Set exercise:
Reproduce the listing below, substituting "Display area" for every "Viewport" and leaving everything else unchanged.

--- START Data listing ---

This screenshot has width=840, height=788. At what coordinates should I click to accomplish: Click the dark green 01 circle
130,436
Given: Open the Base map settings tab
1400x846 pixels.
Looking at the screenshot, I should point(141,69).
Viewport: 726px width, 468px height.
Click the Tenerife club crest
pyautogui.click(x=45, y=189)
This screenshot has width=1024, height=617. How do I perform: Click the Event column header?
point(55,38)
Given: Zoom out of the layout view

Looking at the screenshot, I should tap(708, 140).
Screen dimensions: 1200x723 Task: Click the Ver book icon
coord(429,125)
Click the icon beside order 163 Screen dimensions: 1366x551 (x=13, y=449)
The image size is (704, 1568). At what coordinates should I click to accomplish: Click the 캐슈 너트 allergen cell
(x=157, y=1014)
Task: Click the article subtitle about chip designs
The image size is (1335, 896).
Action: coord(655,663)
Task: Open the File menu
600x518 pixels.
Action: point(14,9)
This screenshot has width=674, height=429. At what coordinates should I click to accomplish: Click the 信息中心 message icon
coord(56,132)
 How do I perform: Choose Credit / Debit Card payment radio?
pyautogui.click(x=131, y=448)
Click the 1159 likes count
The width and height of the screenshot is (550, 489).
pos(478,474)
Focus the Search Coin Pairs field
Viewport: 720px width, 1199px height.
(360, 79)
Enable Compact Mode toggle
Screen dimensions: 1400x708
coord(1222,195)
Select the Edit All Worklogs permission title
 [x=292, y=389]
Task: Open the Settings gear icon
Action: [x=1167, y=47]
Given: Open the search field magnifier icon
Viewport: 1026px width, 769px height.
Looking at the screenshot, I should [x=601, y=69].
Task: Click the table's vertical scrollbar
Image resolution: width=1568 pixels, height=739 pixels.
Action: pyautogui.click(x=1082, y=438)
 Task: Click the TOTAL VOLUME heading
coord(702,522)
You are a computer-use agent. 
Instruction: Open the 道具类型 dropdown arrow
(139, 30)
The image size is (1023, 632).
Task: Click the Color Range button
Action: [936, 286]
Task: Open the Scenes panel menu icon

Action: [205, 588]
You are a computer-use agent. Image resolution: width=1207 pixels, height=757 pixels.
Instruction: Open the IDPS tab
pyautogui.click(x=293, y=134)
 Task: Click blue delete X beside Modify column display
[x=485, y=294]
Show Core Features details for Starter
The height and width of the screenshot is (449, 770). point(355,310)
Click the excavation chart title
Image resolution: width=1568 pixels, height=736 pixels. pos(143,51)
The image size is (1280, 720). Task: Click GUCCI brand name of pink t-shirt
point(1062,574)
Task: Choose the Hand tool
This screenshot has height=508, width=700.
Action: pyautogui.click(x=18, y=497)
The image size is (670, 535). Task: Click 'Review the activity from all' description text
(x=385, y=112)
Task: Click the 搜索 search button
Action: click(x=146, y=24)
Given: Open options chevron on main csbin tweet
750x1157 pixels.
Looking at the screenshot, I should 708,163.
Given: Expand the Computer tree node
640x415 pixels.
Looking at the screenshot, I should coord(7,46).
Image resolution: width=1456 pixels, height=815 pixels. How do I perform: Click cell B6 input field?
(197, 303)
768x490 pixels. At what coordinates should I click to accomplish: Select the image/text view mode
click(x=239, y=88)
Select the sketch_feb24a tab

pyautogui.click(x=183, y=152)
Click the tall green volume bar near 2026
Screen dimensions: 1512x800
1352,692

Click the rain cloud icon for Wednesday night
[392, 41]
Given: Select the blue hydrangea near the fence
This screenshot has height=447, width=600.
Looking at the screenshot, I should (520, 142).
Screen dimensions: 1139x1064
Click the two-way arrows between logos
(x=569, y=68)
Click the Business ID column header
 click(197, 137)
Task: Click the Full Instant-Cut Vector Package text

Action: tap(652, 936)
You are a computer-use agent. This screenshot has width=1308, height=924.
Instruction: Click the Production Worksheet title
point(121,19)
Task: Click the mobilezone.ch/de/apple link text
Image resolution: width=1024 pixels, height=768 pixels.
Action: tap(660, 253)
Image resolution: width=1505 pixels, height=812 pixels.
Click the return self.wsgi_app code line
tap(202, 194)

--- END Data listing ---

Answer in full:
This screenshot has width=840, height=788. At what coordinates should I click to accomplish: Click the dark green 01 circle
130,436
Given: Open the Base map settings tab
1400x846 pixels.
Looking at the screenshot, I should point(141,69).
Display area: 726px width, 468px height.
Click the Tenerife club crest
pyautogui.click(x=45, y=189)
This screenshot has width=1024, height=617. How do I perform: Click the Event column header?
point(55,38)
Given: Zoom out of the layout view

Looking at the screenshot, I should tap(708, 140).
Screen dimensions: 1200x723 Task: Click the Ver book icon
coord(429,125)
Click the icon beside order 163 Screen dimensions: 1366x551 (x=13, y=449)
The image size is (704, 1568). At what coordinates should I click to accomplish: Click the 캐슈 너트 allergen cell
(x=157, y=1014)
Task: Click the article subtitle about chip designs
The image size is (1335, 896).
Action: coord(655,663)
Task: Open the File menu
600x518 pixels.
Action: point(14,9)
This screenshot has width=674, height=429. At what coordinates should I click to accomplish: Click the 信息中心 message icon
coord(56,132)
 How do I perform: Choose Credit / Debit Card payment radio?
pyautogui.click(x=131, y=448)
Click the 1159 likes count
The width and height of the screenshot is (550, 489).
pos(478,474)
Focus the Search Coin Pairs field
Display area: 720px width, 1199px height.
(360, 79)
Enable Compact Mode toggle
Screen dimensions: 1400x708
coord(1222,195)
Select the Edit All Worklogs permission title
 [x=292, y=389]
Task: Open the Settings gear icon
Action: [x=1167, y=47]
Given: Open the search field magnifier icon
Display area: 1026px width, 769px height.
Looking at the screenshot, I should [x=601, y=69].
Task: Click the table's vertical scrollbar
Image resolution: width=1568 pixels, height=739 pixels.
Action: pyautogui.click(x=1082, y=438)
 Task: Click the TOTAL VOLUME heading
coord(702,522)
You are a computer-use agent. 
Instruction: Open the 道具类型 dropdown arrow
(139, 30)
The image size is (1023, 632).
Task: Click the Color Range button
Action: [936, 286]
Task: Open the Scenes panel menu icon

Action: [205, 588]
You are a computer-use agent. Image resolution: width=1207 pixels, height=757 pixels.
Instruction: Open the IDPS tab
pyautogui.click(x=293, y=134)
 Task: Click blue delete X beside Modify column display
[x=485, y=294]
Show Core Features details for Starter
The height and width of the screenshot is (449, 770). point(355,310)
Click the excavation chart title
Image resolution: width=1568 pixels, height=736 pixels. pos(143,51)
The image size is (1280, 720). Task: Click GUCCI brand name of pink t-shirt
point(1062,574)
Task: Choose the Hand tool
This screenshot has height=508, width=700.
Action: pyautogui.click(x=18, y=497)
The image size is (670, 535). Task: Click 'Review the activity from all' description text
(x=385, y=112)
Task: Click the 搜索 search button
Action: click(x=146, y=24)
Given: Open options chevron on main csbin tweet
750x1157 pixels.
Looking at the screenshot, I should 708,163.
Given: Expand the Computer tree node
640x415 pixels.
Looking at the screenshot, I should coord(7,46).
Image resolution: width=1456 pixels, height=815 pixels. How do I perform: Click cell B6 input field?
(197, 303)
768x490 pixels. At what coordinates should I click to accomplish: Select the image/text view mode
click(x=239, y=88)
Select the sketch_feb24a tab

pyautogui.click(x=183, y=152)
Click the tall green volume bar near 2026
Screen dimensions: 1512x800
1352,692

Click the rain cloud icon for Wednesday night
[392, 41]
Given: Select the blue hydrangea near the fence
This screenshot has height=447, width=600.
Looking at the screenshot, I should (520, 142).
Screen dimensions: 1139x1064
Click the two-way arrows between logos
(x=569, y=68)
Click the Business ID column header
 click(197, 137)
Task: Click the Full Instant-Cut Vector Package text

Action: tap(652, 936)
You are a computer-use agent. This screenshot has width=1308, height=924.
Instruction: Click the Production Worksheet title
point(121,19)
Task: Click the mobilezone.ch/de/apple link text
Image resolution: width=1024 pixels, height=768 pixels.
Action: tap(660, 253)
Image resolution: width=1505 pixels, height=812 pixels.
Click the return self.wsgi_app code line
tap(202, 194)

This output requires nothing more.